In an effort to eliminate unnecessary waste, red tape, and bureaucracy, Sen. Amanda Shelton has introduced two bills intended to streamline two government boards.
Bill 72-35 abolishes the 11-member Public Guardian Review Board and replace it with the Working Interdisciplinary Networks of Guardianship Stakeholders or WINGS, within the Judiciary of Guam.
As part of the Office of the Public Guardian (OPG), the review board was established to consistently monitor appointed guardians. The body’s only mandatory duty was to review the care and protection of those under guardianship by the public guardian every six months.
WINGS is a court-community partnership designed to bring together stakeholders from public and private entities in the guardianship system to work directly with the OPG and the Judiciary to improve the island’s services and processes.
Bill 73-35, the second legislation introduced by Shelton, change the size of the Guam Council on Senior Citizens from 17 members to 9 members, requiring only 5 for a quorum.
The body works with the Division of Senior Citizens in the Department of Public Health and Social Services to coordinate programs, activities and services for the elderly. The council also acts as the Senior Citizens Housing Board that plans and approves elder housing.

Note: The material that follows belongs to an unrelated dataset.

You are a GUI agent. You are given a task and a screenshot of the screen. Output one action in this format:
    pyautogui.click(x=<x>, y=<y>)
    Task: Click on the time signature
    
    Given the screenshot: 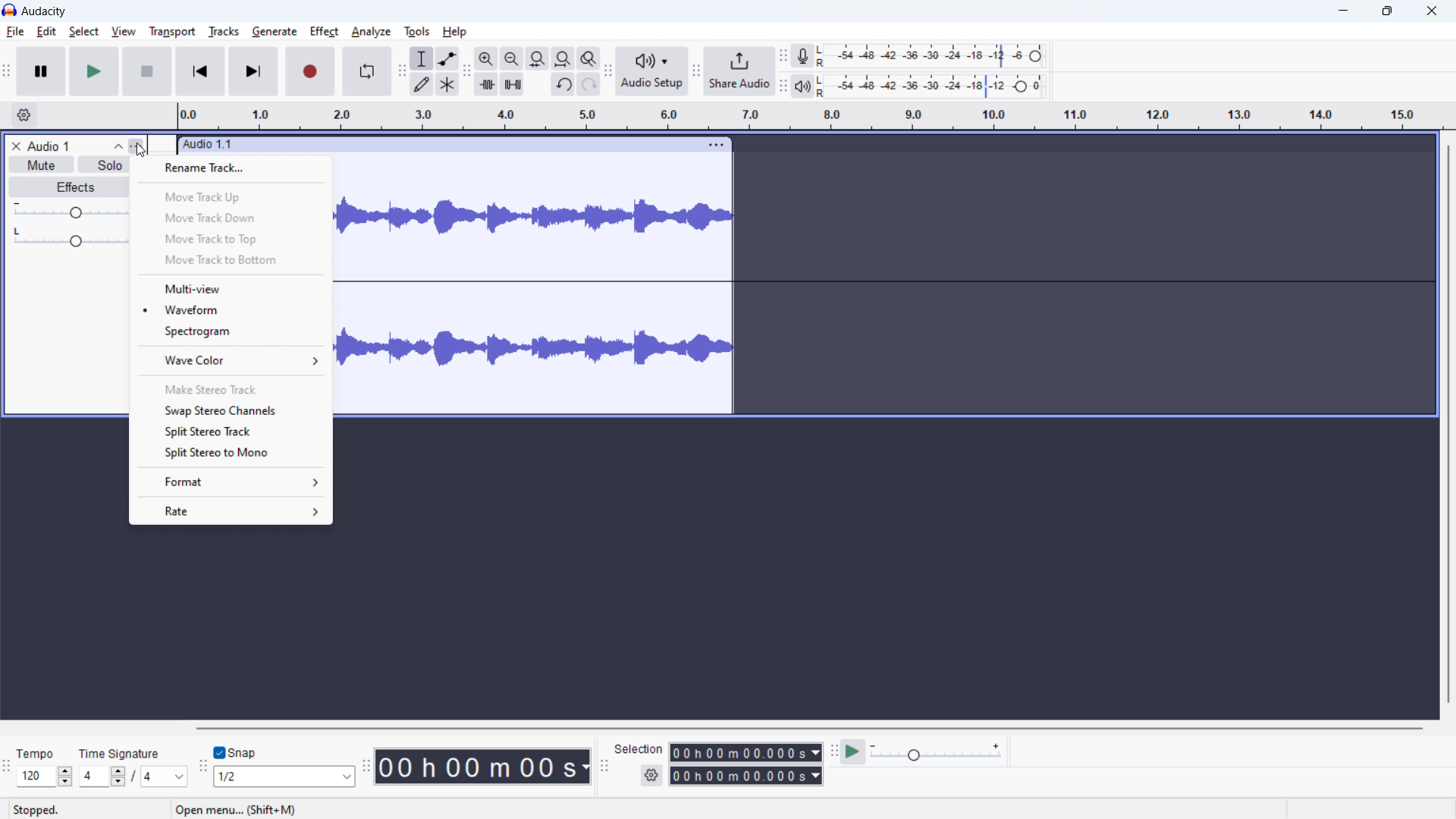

The 2018 Transitory Advisory Committee’s Subcommittee on Boards, Commissions and Governance, lead by Attorney Anita P. Arriola found that there are 112 boards, commissions and councils in Guam law, with 945 statutorily required members for all boards.
The subcommittee found that “the sheer number of boards and commissions is overwhelming.”
A key component of the advisory committee’s findings was to prioritize and streamline government and make it more efficient and eliminate unnecessary waste, red tape, and bureaucracy.
The subcommittee found that several boards and commissions lacked members or the ability to make a quorum. The usefulness of some of the bodies was also questioned by the committee.